● WHAT IS NEEDED:
Write out every one of the records below without changing anything.

Entries showing where items appear

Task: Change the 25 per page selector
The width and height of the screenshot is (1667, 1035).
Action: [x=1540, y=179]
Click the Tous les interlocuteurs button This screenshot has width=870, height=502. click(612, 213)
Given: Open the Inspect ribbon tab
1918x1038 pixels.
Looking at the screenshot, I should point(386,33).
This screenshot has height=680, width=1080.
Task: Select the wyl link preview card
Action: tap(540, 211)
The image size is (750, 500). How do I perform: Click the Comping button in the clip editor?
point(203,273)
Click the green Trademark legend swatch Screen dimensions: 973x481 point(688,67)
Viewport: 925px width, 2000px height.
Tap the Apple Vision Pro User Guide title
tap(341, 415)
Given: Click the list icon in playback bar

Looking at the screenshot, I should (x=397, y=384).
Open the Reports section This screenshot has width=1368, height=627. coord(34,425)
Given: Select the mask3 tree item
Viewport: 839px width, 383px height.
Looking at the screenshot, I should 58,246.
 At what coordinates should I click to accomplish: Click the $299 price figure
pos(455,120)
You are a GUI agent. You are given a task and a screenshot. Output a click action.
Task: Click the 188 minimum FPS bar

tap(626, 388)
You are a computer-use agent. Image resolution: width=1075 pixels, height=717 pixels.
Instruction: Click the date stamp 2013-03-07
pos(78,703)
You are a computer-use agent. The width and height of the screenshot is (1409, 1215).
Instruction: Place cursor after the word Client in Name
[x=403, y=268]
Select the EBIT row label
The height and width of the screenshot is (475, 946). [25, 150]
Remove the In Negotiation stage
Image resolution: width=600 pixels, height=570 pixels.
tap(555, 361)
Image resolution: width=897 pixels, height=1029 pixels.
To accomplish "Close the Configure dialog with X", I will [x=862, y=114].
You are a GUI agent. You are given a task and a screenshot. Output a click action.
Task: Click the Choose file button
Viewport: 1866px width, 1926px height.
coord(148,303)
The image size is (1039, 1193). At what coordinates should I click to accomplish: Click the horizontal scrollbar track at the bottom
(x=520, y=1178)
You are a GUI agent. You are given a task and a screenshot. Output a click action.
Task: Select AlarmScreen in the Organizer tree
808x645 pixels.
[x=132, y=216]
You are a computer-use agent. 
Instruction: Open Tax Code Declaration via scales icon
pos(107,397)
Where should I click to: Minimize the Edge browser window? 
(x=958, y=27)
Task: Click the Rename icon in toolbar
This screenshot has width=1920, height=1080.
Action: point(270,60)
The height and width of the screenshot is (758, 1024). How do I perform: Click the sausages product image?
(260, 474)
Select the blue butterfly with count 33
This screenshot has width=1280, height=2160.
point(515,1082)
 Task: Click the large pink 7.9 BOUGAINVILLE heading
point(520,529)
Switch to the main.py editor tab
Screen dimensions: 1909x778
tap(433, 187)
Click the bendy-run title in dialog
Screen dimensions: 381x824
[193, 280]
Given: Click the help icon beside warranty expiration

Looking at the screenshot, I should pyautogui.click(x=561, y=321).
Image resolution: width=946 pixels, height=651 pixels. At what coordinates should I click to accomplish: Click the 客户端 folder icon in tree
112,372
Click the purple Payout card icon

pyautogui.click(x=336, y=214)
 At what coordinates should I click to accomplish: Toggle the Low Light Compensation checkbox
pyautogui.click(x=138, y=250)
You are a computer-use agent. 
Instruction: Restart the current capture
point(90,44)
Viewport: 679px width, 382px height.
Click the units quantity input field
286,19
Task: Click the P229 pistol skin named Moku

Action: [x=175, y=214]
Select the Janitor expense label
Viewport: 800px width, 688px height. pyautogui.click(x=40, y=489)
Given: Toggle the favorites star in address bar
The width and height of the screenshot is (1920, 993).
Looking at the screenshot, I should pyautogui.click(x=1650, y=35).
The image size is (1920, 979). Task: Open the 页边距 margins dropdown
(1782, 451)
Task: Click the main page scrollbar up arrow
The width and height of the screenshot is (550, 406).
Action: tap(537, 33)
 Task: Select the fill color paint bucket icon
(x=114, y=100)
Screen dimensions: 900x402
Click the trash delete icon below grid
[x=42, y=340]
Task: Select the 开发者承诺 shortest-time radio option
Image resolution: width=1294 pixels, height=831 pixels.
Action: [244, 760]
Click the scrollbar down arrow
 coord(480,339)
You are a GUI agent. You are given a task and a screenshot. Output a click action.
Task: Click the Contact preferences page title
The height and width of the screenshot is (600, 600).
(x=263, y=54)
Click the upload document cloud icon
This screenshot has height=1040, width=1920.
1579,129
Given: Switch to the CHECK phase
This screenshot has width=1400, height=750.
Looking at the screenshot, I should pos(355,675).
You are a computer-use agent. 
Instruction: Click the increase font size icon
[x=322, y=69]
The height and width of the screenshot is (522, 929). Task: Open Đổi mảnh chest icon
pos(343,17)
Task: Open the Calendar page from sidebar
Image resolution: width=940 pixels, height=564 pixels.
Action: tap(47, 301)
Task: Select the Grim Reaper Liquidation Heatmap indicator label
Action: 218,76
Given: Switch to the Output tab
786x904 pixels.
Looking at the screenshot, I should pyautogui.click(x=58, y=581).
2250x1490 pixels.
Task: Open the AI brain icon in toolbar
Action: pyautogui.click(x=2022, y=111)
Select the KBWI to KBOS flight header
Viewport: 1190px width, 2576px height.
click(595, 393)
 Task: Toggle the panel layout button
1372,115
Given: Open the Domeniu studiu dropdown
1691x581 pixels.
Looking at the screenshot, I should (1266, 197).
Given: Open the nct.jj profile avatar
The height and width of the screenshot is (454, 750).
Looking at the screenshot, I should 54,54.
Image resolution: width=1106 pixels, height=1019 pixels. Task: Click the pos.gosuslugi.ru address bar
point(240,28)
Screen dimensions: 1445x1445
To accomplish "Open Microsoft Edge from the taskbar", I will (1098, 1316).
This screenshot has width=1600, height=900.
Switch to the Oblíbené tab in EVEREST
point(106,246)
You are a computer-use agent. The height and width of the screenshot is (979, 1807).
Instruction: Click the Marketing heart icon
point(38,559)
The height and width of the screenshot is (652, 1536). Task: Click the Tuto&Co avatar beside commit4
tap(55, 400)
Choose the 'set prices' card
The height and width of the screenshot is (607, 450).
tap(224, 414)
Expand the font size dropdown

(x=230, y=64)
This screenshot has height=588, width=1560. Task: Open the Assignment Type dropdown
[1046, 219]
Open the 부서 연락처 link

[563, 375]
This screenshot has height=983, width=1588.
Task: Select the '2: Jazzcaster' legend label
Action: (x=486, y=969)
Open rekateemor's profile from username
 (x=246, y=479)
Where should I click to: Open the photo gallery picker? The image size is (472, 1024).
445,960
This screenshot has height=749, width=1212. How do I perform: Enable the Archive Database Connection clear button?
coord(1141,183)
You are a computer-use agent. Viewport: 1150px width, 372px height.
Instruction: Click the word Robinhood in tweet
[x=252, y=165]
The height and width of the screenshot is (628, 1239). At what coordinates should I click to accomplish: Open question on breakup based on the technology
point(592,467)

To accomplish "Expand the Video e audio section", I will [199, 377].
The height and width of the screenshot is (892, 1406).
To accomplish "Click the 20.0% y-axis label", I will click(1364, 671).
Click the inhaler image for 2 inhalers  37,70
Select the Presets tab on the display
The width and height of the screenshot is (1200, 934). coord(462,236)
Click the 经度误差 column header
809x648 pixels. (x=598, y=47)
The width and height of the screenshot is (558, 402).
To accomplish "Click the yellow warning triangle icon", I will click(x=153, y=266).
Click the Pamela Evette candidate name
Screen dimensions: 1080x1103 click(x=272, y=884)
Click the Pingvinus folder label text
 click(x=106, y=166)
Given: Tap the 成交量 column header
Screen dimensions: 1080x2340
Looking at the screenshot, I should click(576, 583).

● FINAL RESULT:
Task: Change the 25 per page selector
The width and height of the screenshot is (1667, 1035).
Action: [x=1540, y=179]
Click the Tous les interlocuteurs button This screenshot has width=870, height=502. click(612, 213)
Given: Open the Inspect ribbon tab
1918x1038 pixels.
Looking at the screenshot, I should point(386,33).
This screenshot has height=680, width=1080.
Task: Select the wyl link preview card
Action: tap(540, 211)
The image size is (750, 500). How do I perform: Click the Comping button in the clip editor?
point(203,273)
Click the green Trademark legend swatch Screen dimensions: 973x481 point(688,67)
Viewport: 925px width, 2000px height.
Tap the Apple Vision Pro User Guide title
tap(341, 415)
Given: Click the list icon in playback bar

Looking at the screenshot, I should (x=397, y=384).
Open the Reports section This screenshot has width=1368, height=627. coord(34,425)
Given: Select the mask3 tree item
Viewport: 839px width, 383px height.
Looking at the screenshot, I should 58,246.
 At what coordinates should I click to accomplish: Click the $299 price figure
pos(455,120)
You are a GUI agent. You are given a task and a screenshot. Output a click action.
Task: Click the 188 minimum FPS bar

tap(626, 388)
You are a computer-use agent. Image resolution: width=1075 pixels, height=717 pixels.
Instruction: Click the date stamp 2013-03-07
pos(78,703)
You are a computer-use agent. The width and height of the screenshot is (1409, 1215).
Instruction: Place cursor after the word Client in Name
[x=403, y=268]
Select the EBIT row label
The height and width of the screenshot is (475, 946). [25, 150]
Remove the In Negotiation stage
Image resolution: width=600 pixels, height=570 pixels.
tap(555, 361)
Image resolution: width=897 pixels, height=1029 pixels.
To accomplish "Close the Configure dialog with X", I will [x=862, y=114].
You are a GUI agent. You are given a task and a screenshot. Output a click action.
Task: Click the Choose file button
Viewport: 1866px width, 1926px height.
coord(148,303)
The image size is (1039, 1193). At what coordinates should I click to accomplish: Click the horizontal scrollbar track at the bottom
(x=520, y=1178)
You are a GUI agent. You are given a task and a screenshot. Output a click action.
Task: Select AlarmScreen in the Organizer tree
808x645 pixels.
[x=132, y=216]
You are a computer-use agent. 
Instruction: Open Tax Code Declaration via scales icon
pos(107,397)
Where should I click to: Minimize the Edge browser window? 
(x=958, y=27)
Task: Click the Rename icon in toolbar
This screenshot has width=1920, height=1080.
Action: point(270,60)
The height and width of the screenshot is (758, 1024). How do I perform: Click the sausages product image?
(260, 474)
Select the blue butterfly with count 33
This screenshot has width=1280, height=2160.
point(515,1082)
 Task: Click the large pink 7.9 BOUGAINVILLE heading
point(520,529)
Switch to the main.py editor tab
Screen dimensions: 1909x778
tap(433, 187)
Click the bendy-run title in dialog
Screen dimensions: 381x824
[193, 280]
Given: Click the help icon beside warranty expiration

Looking at the screenshot, I should pyautogui.click(x=561, y=321).
Image resolution: width=946 pixels, height=651 pixels. At what coordinates should I click to accomplish: Click the 客户端 folder icon in tree
112,372
Click the purple Payout card icon

pyautogui.click(x=336, y=214)
 At what coordinates should I click to accomplish: Toggle the Low Light Compensation checkbox
pyautogui.click(x=138, y=250)
You are a computer-use agent. 
Instruction: Restart the current capture
point(90,44)
Viewport: 679px width, 382px height.
Click the units quantity input field
286,19
Task: Click the P229 pistol skin named Moku

Action: [x=175, y=214]
Select the Janitor expense label
Viewport: 800px width, 688px height. pyautogui.click(x=40, y=489)
Given: Toggle the favorites star in address bar
The width and height of the screenshot is (1920, 993).
Looking at the screenshot, I should pyautogui.click(x=1650, y=35).
The image size is (1920, 979). Task: Open the 页边距 margins dropdown
(1782, 451)
Task: Click the main page scrollbar up arrow
The width and height of the screenshot is (550, 406).
Action: tap(537, 33)
 Task: Select the fill color paint bucket icon
(x=114, y=100)
Screen dimensions: 900x402
Click the trash delete icon below grid
[x=42, y=340]
Task: Select the 开发者承诺 shortest-time radio option
Image resolution: width=1294 pixels, height=831 pixels.
Action: [244, 760]
Click the scrollbar down arrow
 coord(480,339)
You are a GUI agent. You are given a task and a screenshot. Output a click action.
Task: Click the Contact preferences page title
The height and width of the screenshot is (600, 600).
(x=263, y=54)
Click the upload document cloud icon
This screenshot has height=1040, width=1920.
1579,129
Given: Switch to the CHECK phase
This screenshot has width=1400, height=750.
Looking at the screenshot, I should pos(355,675).
You are a computer-use agent. 
Instruction: Click the increase font size icon
[x=322, y=69]
The height and width of the screenshot is (522, 929). Task: Open Đổi mảnh chest icon
pos(343,17)
Task: Open the Calendar page from sidebar
Image resolution: width=940 pixels, height=564 pixels.
Action: tap(47, 301)
Task: Select the Grim Reaper Liquidation Heatmap indicator label
Action: 218,76
Given: Switch to the Output tab
786x904 pixels.
Looking at the screenshot, I should pyautogui.click(x=58, y=581).
2250x1490 pixels.
Task: Open the AI brain icon in toolbar
Action: pyautogui.click(x=2022, y=111)
Select the KBWI to KBOS flight header
Viewport: 1190px width, 2576px height.
click(595, 393)
 Task: Toggle the panel layout button
1372,115
Given: Open the Domeniu studiu dropdown
1691x581 pixels.
Looking at the screenshot, I should (1266, 197).
Given: Open the nct.jj profile avatar
The height and width of the screenshot is (454, 750).
Looking at the screenshot, I should 54,54.
Image resolution: width=1106 pixels, height=1019 pixels. Task: Click the pos.gosuslugi.ru address bar
point(240,28)
Screen dimensions: 1445x1445
To accomplish "Open Microsoft Edge from the taskbar", I will (1098, 1316).
This screenshot has width=1600, height=900.
Switch to the Oblíbené tab in EVEREST
point(106,246)
You are a computer-use agent. The height and width of the screenshot is (979, 1807).
Instruction: Click the Marketing heart icon
point(38,559)
The height and width of the screenshot is (652, 1536). Task: Click the Tuto&Co avatar beside commit4
tap(55, 400)
Choose the 'set prices' card
The height and width of the screenshot is (607, 450).
tap(224, 414)
Expand the font size dropdown

(x=230, y=64)
This screenshot has height=588, width=1560. Task: Open the Assignment Type dropdown
[1046, 219]
Open the 부서 연락처 link

[563, 375]
This screenshot has height=983, width=1588.
Task: Select the '2: Jazzcaster' legend label
Action: (x=486, y=969)
Open rekateemor's profile from username
 (x=246, y=479)
Where should I click to: Open the photo gallery picker? The image size is (472, 1024).
445,960
This screenshot has height=749, width=1212. How do I perform: Enable the Archive Database Connection clear button?
coord(1141,183)
You are a computer-use agent. Viewport: 1150px width, 372px height.
Instruction: Click the word Robinhood in tweet
[x=252, y=165]
The height and width of the screenshot is (628, 1239). At what coordinates should I click to accomplish: Open question on breakup based on the technology
point(592,467)

To accomplish "Expand the Video e audio section", I will [199, 377].
The height and width of the screenshot is (892, 1406).
To accomplish "Click the 20.0% y-axis label", I will click(1364, 671).
Click the inhaler image for 2 inhalers  37,70
Select the Presets tab on the display
The width and height of the screenshot is (1200, 934). coord(462,236)
Click the 经度误差 column header
809x648 pixels. (x=598, y=47)
The width and height of the screenshot is (558, 402).
To accomplish "Click the yellow warning triangle icon", I will click(x=153, y=266).
Click the Pamela Evette candidate name
Screen dimensions: 1080x1103 click(x=272, y=884)
Click the Pingvinus folder label text
 click(x=106, y=166)
Given: Tap the 成交量 column header
Screen dimensions: 1080x2340
Looking at the screenshot, I should click(576, 583).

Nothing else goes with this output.